──────── Tekstfragment

Een PCSK9 remmer verlaagt LDL-c bij patiënten met genmutaties die FH veroorzaken
Alirocumab efficacy in patients with double heterozygous, compound heterozygous, or homozygous familial hypercholesterolemia
Literatuur - Hartgers ML, Defesche JC, Langslet G, et al. - J Clin Lipidol 2018;12:390–396Introductie en methoden
Heterozygote en homozygote familiare hypercholesterolemie (FH) worden veroorzaakt door mutaties in de genen voor de LDL-receptor (LDLR), apolipoproteïne B (APOB) en PCSK9. Beide aandoeningen worden gekenmerkt door hoge niveaus van LDL-c en een verhoogd risico op CVD [1]. Resterende LDLR-pathway-activiteit correleert met de ernst van de ziekte en de respons op sommige lipideverlagende middelen en LDL-c-niveaus zijn de belangrijkste determinanten van het CVD risico en niet het genetische defect op zich [2].
In deze studie werd het behandeleffect van alirocumab beoordeeld bij patiënten met FH en >1 mutatie die dubbele heterozygoten, samengestelde heterozygoten of homozygoten waren. Voor dit doel werd van DNA-monsters, van patiënten met een diagnose van FH die waren geïncludeerd in 6 klinische trials, de sequentie bepaald van mutaties in genen die verantwoordelijk zijn voor FH (LDLR, APOB, PCSK9, LDLRAP1 en signaaltransducerend adaptoreiwit 1). De trials omvatten 1 fase 2 onderzoek en 5 fase 3 klinische trials van het ODYSSEY programma [3-7].
De klinische diagnose was gebaseerd op de Simon Broome criteria voor definitieve FH of de criteria van de Wereldgezondheidsorganisatie/Dutch Lipid Network [8,9]. Het primaire eindpunt voor werkzaamheid in de fase 3 onderzoeken was het percentage vermindering van LDL-c vanaf de start tot week 24.
Belangrijkste resultaten
- Van de 1191 patiënten waarvan de sequentie is bepaald, hadden 20 patiënten >1 mutatie van belang (dubbele heterozygoten: n=7; samengestelde heterozygoten: n=10; homozygoten: n=3).
- Een LDL-c-verlaging van ≥15% in week 12 of 24 werd waargenomen bij patiënten die alirocumab 75/150 of 150 mg Q2W hadden gekregen (n=11).

────────────────

• Opdrachten
A. Hoeveel patiënten hadden volgens de tekst over alirocumab bij FH meer dan één mutatie van belang?
B. Geef alstublieft het vervolg van de tekst over alirocumab bij FH, aansluitend op de laatste zin.

──────── Gegeven materiaal

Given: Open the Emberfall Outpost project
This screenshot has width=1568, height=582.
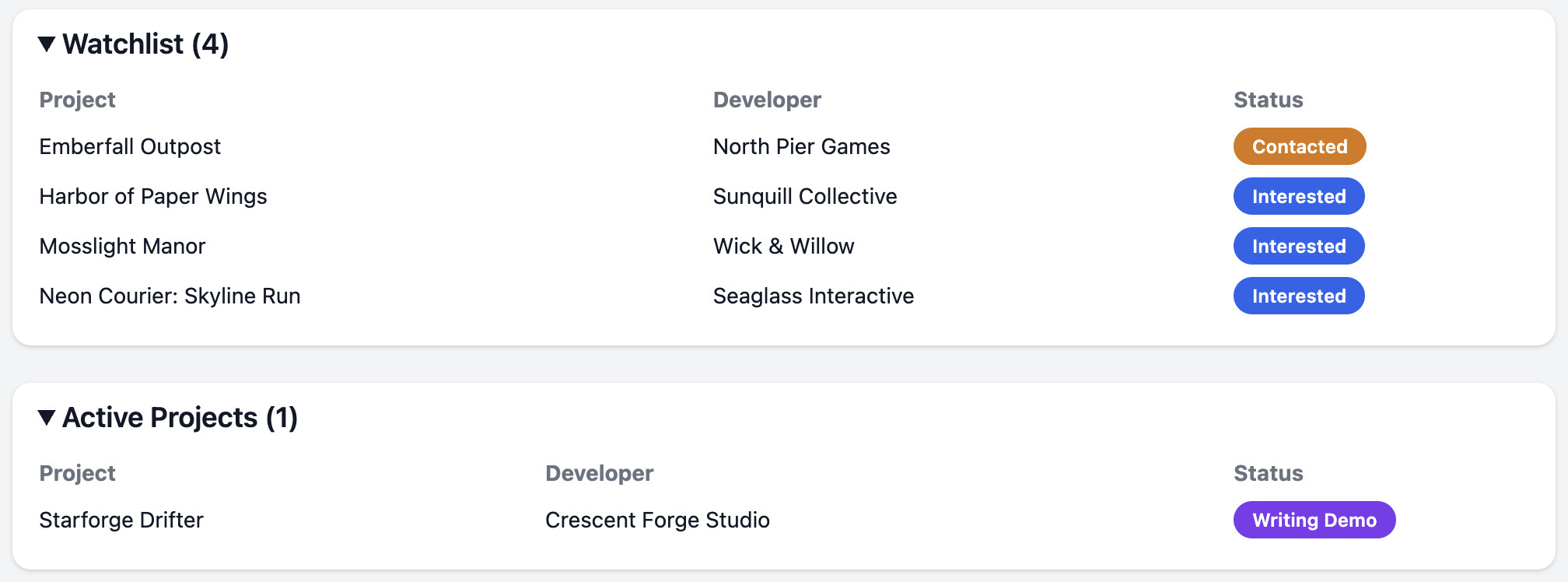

────────────────

• Verwachte antwoorden
A. 20 van de 1191 patiënten waarvan de sequentie is bepaald.

B.
- In week 12 werd een LDL-c-verlaging van 21.7% tot 63.9% met alirocumab-behandeling waargenomen bij alle patiënten behalve 1, maar deze patiënt had een LDL-c-verlaging van 34.3% in week 24. Dit was 8.8% tot 65.1 % bij andere patiënten in week 24.
- Behandeling met alirocumab verminderde de LDL-c niveaus met respectievelijk 39.3% tot 55.7% en 55.1% tot 62.0% bij patiënten met dubbele heterozygote mutaties (APOB defect/LDLR negatief en APOB defect/LDLR defect, n=3) in week 12 en 24.
- LDL-c verminderingen bij patiënten met samengestelde heterozygote mutaties (LDLR defect/LDLR negatief en LDLR defect/LDLR defect, n=4) waren respectievelijk 21.7% tot 63.9% en 8.8% tot 65.1% na week 12 en 24.
- Bij patiënten met homozygote mutaties (LDLR defect, LDLRAP1 negatief, n=2), waren LDL-c niveaus verlaagd met 22.9% of toegenomen met 7.1% in week 12 en met 11.9% tot 34.3% verminderd in week 24.
- Verminderingen met alirocumab-behandeling in week 12 en 24 werden ook waargenomen over de mutatieachtergronden in niveaus van ApoB, Lp(a), niet-HDL-c en triglyceriden.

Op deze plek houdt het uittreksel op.